Many of the small villages, locked away in the mountains for centuries, have always depended on local products for their cuisine, especially cheeses, pastas and spices. While many of the dishes bear similarities to recipes one might find throughout Italy, the locals usually provide a regional variation. For example, chili pepper and saffron can be found added to many dishes in L’Aquila. The best-known pasta for the area is “chitarra” (guitar) pasta, which derives its musical name not from its shape, but from the wire-stringed instrument on which it is made.

Much of the region’s cuisine revolves around fresh seasonal produce, roasted meats and cured pork. Santo Stefano di Sessanio Lentils are grown exclusively here. Typical Abruzzo main courses are broadly divided according to geography: lamb in the highlands and seafood on the coast.
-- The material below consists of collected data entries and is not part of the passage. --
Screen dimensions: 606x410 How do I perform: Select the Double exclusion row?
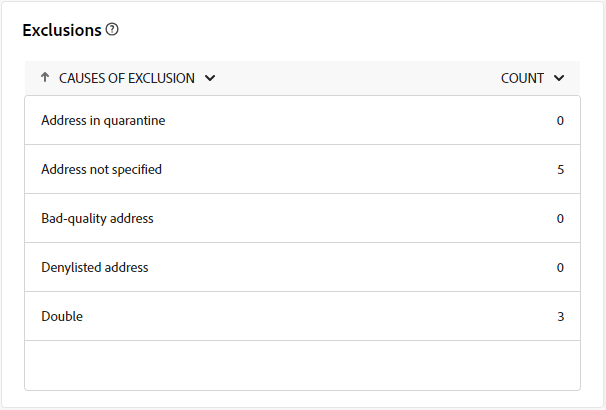[303, 316]
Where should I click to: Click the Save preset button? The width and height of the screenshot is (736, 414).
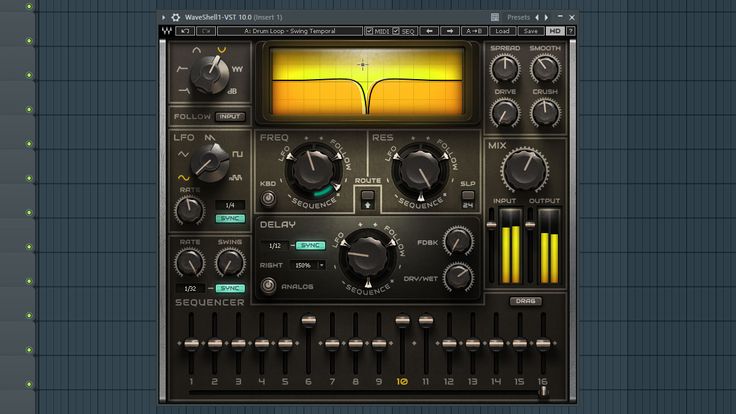(x=530, y=31)
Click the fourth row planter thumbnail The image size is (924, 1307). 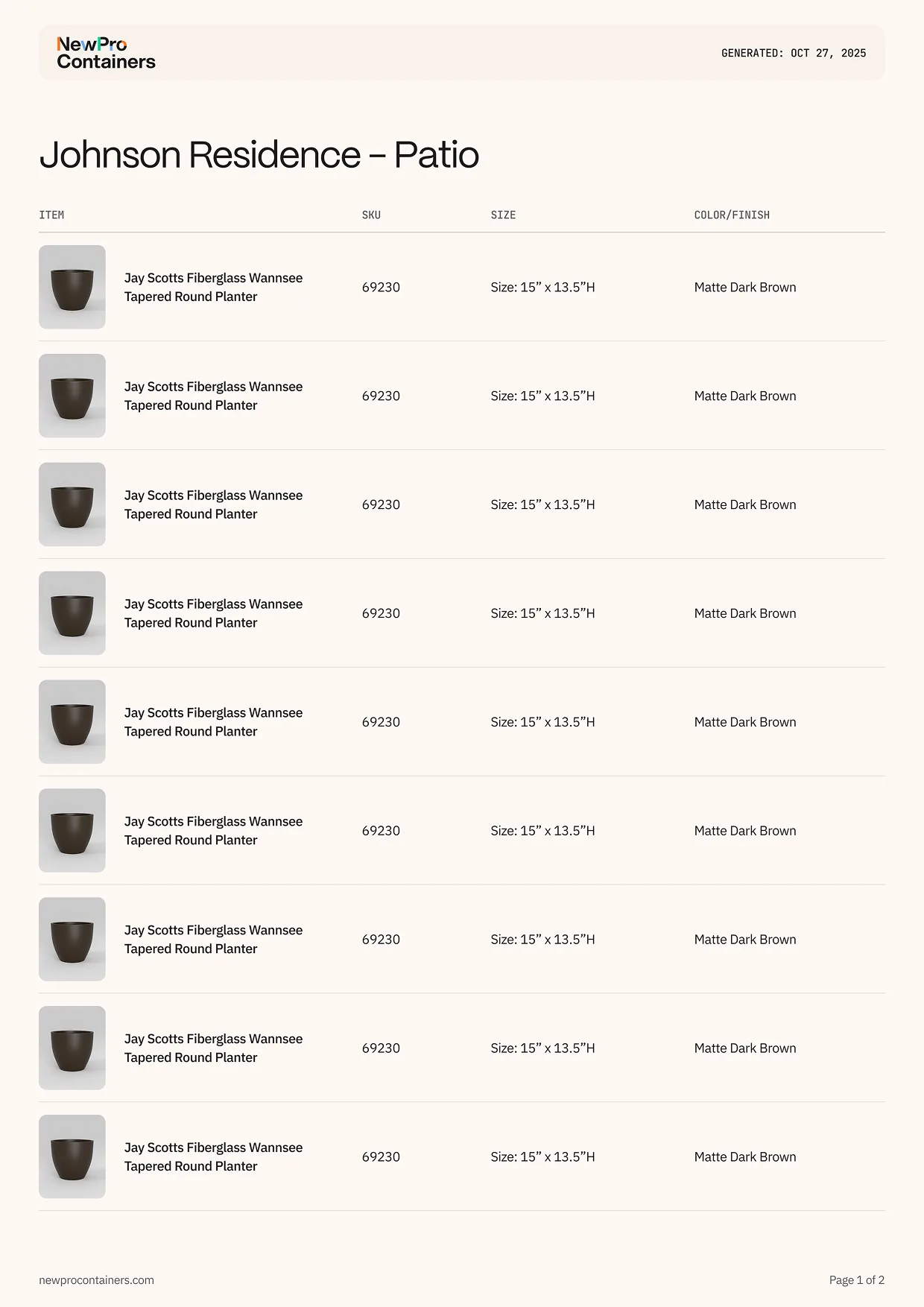point(72,613)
Another local specialty is soppressata, which is pork salami whose typical flat section is obtained, after the initial curing period, by placing the sausage between two wooden planks or thick metal sheets. A product uniquely native to Abruzzo in Italy is saffron from the Navelli Plane in the Province of L’Aquila. Zafferano–its Italian name–are the dried stigmas of the Crocus sativus flower and it is the most expensive spice in the world. Why? Because the extraction process is labor-intensive. You can’t harvest the crocus flowers with machinery, only the human hand will do.

Lower costs and a longer shelf life made Pane con le Patate (bread made with potatoes) a staple. By adding potatoes to the bread dough, the leavening agents combined with the potato’s yeasts, yield a type of bread capable of keeping fresh for twice as long as any other type of bread.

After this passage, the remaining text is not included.